PROBLEM -> Copy out the records below word for word, from the line containing "The image size is (1150, 706)." through the line containing "click(98, 110)", and nothing else.

EXTRACTED MATERIAL ->
**********
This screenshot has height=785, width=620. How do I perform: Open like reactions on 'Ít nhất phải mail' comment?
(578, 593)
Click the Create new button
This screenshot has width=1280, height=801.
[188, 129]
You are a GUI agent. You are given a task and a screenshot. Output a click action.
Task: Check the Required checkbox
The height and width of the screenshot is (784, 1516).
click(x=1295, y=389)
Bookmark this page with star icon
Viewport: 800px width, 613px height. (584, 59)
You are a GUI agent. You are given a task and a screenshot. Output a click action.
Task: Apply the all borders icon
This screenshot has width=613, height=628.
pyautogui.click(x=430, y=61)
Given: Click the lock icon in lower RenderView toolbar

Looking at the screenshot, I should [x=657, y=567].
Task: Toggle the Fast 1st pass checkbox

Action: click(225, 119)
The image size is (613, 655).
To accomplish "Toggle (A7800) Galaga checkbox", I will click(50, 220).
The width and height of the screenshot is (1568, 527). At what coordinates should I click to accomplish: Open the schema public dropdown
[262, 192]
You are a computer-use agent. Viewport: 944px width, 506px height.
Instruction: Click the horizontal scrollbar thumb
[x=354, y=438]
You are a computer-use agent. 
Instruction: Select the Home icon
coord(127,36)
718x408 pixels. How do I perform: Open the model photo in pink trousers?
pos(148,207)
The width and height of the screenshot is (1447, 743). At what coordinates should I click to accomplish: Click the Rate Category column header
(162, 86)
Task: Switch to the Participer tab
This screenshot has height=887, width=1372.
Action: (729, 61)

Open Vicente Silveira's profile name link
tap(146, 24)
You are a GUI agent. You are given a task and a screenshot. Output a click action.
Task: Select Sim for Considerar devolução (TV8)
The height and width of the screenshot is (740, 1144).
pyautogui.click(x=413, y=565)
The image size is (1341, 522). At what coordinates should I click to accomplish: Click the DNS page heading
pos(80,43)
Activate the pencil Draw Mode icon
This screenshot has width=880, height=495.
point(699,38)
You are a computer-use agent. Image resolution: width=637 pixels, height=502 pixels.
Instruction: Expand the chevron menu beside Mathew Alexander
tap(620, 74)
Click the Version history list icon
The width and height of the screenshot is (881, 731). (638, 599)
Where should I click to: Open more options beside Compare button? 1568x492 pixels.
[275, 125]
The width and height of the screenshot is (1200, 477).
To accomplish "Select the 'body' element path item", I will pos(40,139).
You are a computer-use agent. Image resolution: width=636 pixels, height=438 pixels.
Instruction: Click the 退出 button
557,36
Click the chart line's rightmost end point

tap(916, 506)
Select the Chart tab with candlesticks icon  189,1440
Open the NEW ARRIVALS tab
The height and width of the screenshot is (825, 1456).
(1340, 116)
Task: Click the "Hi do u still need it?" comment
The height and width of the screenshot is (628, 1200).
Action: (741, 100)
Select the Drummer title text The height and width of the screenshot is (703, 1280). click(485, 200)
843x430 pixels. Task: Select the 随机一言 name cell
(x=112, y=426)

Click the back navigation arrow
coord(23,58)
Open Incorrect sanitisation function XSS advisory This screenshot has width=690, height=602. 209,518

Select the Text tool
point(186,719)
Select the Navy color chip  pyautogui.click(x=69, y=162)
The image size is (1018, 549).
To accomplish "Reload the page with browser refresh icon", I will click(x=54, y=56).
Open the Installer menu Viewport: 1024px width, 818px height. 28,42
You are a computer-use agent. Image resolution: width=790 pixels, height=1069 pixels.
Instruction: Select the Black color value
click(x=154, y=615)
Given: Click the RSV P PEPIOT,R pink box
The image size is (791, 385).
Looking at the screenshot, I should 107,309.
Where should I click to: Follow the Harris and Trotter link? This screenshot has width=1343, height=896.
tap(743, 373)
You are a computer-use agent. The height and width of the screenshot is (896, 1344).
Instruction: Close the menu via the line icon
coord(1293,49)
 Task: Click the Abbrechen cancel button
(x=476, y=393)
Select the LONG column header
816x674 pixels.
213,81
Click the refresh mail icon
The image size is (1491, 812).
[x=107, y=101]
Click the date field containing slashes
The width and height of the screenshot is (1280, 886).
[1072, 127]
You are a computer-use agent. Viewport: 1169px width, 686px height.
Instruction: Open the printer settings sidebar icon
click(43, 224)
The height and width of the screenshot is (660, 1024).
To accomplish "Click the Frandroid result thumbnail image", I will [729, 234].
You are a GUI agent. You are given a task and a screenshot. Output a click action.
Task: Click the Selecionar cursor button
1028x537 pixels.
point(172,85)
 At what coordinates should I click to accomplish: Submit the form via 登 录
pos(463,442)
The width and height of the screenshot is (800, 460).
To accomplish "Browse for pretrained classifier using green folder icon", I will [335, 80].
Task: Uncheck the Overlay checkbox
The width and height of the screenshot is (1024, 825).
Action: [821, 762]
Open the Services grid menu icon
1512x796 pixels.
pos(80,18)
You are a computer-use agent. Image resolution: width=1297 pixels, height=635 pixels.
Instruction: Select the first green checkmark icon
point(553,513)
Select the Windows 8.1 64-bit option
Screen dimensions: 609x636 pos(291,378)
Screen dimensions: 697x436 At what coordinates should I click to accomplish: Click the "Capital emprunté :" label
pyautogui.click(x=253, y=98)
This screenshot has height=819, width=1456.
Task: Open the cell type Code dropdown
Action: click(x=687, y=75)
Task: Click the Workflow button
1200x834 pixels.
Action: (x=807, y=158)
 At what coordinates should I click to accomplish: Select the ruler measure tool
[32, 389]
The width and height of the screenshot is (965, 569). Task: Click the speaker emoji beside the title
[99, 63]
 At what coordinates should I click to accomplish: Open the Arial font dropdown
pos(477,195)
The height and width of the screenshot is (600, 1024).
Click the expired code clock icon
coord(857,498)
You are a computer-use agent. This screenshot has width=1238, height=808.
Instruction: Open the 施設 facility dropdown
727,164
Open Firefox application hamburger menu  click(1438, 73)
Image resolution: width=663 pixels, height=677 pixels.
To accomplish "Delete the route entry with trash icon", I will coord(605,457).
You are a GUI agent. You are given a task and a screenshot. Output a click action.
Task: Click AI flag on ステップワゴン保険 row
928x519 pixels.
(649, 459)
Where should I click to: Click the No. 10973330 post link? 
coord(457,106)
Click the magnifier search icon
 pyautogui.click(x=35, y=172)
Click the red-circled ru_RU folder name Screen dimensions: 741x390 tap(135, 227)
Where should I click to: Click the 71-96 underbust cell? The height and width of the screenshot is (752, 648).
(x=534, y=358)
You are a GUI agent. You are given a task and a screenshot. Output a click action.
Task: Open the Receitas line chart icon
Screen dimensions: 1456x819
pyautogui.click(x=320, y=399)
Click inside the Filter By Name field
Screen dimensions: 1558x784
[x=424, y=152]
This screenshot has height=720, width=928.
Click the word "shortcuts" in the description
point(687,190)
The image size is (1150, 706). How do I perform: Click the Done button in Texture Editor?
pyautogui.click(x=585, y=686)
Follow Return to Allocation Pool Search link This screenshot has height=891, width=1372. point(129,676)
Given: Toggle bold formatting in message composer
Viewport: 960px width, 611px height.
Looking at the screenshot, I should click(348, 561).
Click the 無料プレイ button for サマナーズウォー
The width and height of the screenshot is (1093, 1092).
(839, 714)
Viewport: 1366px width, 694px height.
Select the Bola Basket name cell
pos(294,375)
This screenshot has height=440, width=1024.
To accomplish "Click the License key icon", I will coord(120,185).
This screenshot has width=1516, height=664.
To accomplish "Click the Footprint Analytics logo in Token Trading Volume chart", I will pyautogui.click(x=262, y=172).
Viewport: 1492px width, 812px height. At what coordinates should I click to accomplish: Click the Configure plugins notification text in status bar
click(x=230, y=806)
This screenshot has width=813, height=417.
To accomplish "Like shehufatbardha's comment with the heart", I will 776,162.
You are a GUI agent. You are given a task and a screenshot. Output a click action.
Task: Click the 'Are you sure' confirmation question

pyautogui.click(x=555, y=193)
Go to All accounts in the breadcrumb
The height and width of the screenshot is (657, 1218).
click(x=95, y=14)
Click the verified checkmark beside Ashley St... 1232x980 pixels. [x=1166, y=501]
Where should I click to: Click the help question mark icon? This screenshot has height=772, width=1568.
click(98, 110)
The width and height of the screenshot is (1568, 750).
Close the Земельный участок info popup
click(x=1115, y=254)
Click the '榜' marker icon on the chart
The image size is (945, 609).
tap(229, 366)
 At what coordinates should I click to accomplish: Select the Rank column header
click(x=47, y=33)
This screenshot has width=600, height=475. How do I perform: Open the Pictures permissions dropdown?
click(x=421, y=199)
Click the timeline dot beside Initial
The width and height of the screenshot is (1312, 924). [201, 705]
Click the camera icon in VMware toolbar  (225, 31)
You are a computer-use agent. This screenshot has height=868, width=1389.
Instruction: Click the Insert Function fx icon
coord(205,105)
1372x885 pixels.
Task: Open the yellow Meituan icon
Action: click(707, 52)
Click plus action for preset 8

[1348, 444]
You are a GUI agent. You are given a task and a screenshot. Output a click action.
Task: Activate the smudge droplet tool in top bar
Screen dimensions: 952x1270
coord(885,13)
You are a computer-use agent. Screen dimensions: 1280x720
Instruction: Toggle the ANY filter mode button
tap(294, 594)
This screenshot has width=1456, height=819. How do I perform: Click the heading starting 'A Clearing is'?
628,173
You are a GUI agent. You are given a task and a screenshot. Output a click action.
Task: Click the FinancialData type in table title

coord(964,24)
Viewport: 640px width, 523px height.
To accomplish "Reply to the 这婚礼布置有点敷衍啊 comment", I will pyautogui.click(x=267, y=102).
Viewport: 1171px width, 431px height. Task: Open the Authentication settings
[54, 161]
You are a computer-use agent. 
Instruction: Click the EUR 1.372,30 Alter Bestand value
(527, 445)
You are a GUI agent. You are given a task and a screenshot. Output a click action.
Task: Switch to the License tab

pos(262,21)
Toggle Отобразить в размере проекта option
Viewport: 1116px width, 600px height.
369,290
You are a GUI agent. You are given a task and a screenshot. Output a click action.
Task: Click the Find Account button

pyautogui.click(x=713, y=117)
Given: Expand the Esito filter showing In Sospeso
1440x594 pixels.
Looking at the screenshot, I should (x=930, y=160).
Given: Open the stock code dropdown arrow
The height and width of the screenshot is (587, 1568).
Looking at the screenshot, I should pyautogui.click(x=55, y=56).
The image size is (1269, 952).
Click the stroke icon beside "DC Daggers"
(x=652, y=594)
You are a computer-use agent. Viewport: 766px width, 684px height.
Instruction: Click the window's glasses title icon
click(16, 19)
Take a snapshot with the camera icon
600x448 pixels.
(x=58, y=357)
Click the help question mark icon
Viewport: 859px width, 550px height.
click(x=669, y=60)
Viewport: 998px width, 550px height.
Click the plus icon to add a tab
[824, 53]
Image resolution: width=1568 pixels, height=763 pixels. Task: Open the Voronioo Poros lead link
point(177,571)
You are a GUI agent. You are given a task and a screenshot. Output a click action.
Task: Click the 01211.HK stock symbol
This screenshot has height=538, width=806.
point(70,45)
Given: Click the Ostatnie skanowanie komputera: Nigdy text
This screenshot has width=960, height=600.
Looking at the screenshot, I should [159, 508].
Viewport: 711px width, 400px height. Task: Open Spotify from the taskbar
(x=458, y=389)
**********
ANSWER TO THIS TASK ->
The image size is (1150, 706). How do I perform: Click the Done button in Texture Editor?
pyautogui.click(x=585, y=686)
Follow Return to Allocation Pool Search link This screenshot has height=891, width=1372. point(129,676)
Given: Toggle bold formatting in message composer
Viewport: 960px width, 611px height.
Looking at the screenshot, I should click(348, 561).
Click the 無料プレイ button for サマナーズウォー
The width and height of the screenshot is (1093, 1092).
(839, 714)
Viewport: 1366px width, 694px height.
Select the Bola Basket name cell
pos(294,375)
This screenshot has height=440, width=1024.
To accomplish "Click the License key icon", I will coord(120,185).
This screenshot has width=1516, height=664.
To accomplish "Click the Footprint Analytics logo in Token Trading Volume chart", I will pyautogui.click(x=262, y=172).
Viewport: 1492px width, 812px height. At what coordinates should I click to accomplish: Click the Configure plugins notification text in status bar
click(x=230, y=806)
This screenshot has width=813, height=417.
To accomplish "Like shehufatbardha's comment with the heart", I will 776,162.
You are a GUI agent. You are given a task and a screenshot. Output a click action.
Task: Click the 'Are you sure' confirmation question

pyautogui.click(x=555, y=193)
Go to All accounts in the breadcrumb
The height and width of the screenshot is (657, 1218).
click(x=95, y=14)
Click the verified checkmark beside Ashley St... 1232x980 pixels. [x=1166, y=501]
Where should I click to: Click the help question mark icon? This screenshot has height=772, width=1568.
click(98, 110)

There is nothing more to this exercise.